Hamish Linklater’s new play about substance abuse in old New England often leaves its fine young cast grasping for big effects

It gives a theater critic reason to pause when so many accomplished young actors gather to perform a new work. But the question needs to be asked: What attracted Zosia Mamet (“Girls”), Dolly Wells (“Doll & Em”), Alex Hurt (“Love, Love, Love”), Jonny Orsini (“The Nance”) and two-time Tony winner Norbert Leo Butz to Hamish Linklater’s new play, “The Whirligig,” which opened Sunday at the Pershing Square Signature Center?

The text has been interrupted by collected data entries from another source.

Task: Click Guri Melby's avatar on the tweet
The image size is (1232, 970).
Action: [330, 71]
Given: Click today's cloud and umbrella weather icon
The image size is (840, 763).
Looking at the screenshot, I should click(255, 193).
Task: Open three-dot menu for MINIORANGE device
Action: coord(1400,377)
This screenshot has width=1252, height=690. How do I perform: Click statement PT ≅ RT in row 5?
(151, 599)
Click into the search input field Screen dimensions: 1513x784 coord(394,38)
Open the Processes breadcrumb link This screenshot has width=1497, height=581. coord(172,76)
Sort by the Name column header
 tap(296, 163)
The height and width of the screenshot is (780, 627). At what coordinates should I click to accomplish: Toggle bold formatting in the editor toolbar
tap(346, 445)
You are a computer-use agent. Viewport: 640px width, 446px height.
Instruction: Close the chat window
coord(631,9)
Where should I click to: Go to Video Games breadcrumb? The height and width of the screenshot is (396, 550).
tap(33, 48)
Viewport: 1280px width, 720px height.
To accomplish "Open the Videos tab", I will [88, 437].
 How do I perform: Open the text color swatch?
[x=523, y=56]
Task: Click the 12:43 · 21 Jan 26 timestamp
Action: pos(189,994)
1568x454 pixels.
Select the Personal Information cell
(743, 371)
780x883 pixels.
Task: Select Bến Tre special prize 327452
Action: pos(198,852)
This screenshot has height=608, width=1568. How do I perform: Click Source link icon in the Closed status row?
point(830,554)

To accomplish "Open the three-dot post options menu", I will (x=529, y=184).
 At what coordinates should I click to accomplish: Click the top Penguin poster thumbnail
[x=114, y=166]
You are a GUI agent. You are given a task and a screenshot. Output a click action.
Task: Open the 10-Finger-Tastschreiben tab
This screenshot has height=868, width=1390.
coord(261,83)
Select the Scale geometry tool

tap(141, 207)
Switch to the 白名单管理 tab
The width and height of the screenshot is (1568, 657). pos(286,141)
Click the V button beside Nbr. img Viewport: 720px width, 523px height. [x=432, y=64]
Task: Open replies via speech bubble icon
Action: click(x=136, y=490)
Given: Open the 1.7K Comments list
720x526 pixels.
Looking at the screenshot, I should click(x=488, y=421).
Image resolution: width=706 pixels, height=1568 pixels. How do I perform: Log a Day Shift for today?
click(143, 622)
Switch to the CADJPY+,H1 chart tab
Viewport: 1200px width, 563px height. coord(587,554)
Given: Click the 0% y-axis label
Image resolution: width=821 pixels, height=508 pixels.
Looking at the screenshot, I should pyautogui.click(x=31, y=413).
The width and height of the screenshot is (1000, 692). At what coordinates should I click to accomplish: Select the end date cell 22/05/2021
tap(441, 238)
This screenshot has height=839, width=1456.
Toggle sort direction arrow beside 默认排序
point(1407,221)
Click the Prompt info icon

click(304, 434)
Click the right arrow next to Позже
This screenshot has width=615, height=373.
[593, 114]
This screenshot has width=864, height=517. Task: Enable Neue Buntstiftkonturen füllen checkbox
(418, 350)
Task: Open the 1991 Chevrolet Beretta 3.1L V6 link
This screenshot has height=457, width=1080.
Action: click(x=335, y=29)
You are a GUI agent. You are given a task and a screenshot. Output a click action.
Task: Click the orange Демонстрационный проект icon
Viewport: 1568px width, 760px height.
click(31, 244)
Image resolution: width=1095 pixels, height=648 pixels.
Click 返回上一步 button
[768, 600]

There’s certainly plenty of actor fodder in this story of angst and recrimination, about a young woman (Grace Van Patten) who’s dying of complications from drug addiction. Who’s to blame for Julie’s impending death? Her high school friend Trish (Mamet) who introduced her to the fumbling drug dealer (Orsini)? Or the girl’s alcoholic father (Butz)? Or the whole slacker New England town where she grew up, a place that’s seen better days?

To his credit, Linklater doesn’t skimp on the number of characters he puts on stage, giving us an in-depth look at those townspeople. Much of “The Whirligig” is set in a local watering hole, which is a favorite spot not only for Julie’s dad, Michael, but a drunken teacher (Jon DeVries), the current bartender Greg (Hurt), who happens to be Trish’s husband, and the drug dealer’s older brother, Patrick (Noah Bean), who’s now a doctor but worked his way through med school by bartending there. Clearly, paths cross and coincidences abound like rabbits in a Massachusetts backyard.  The play’s many revelations would be upsetting if they were credible.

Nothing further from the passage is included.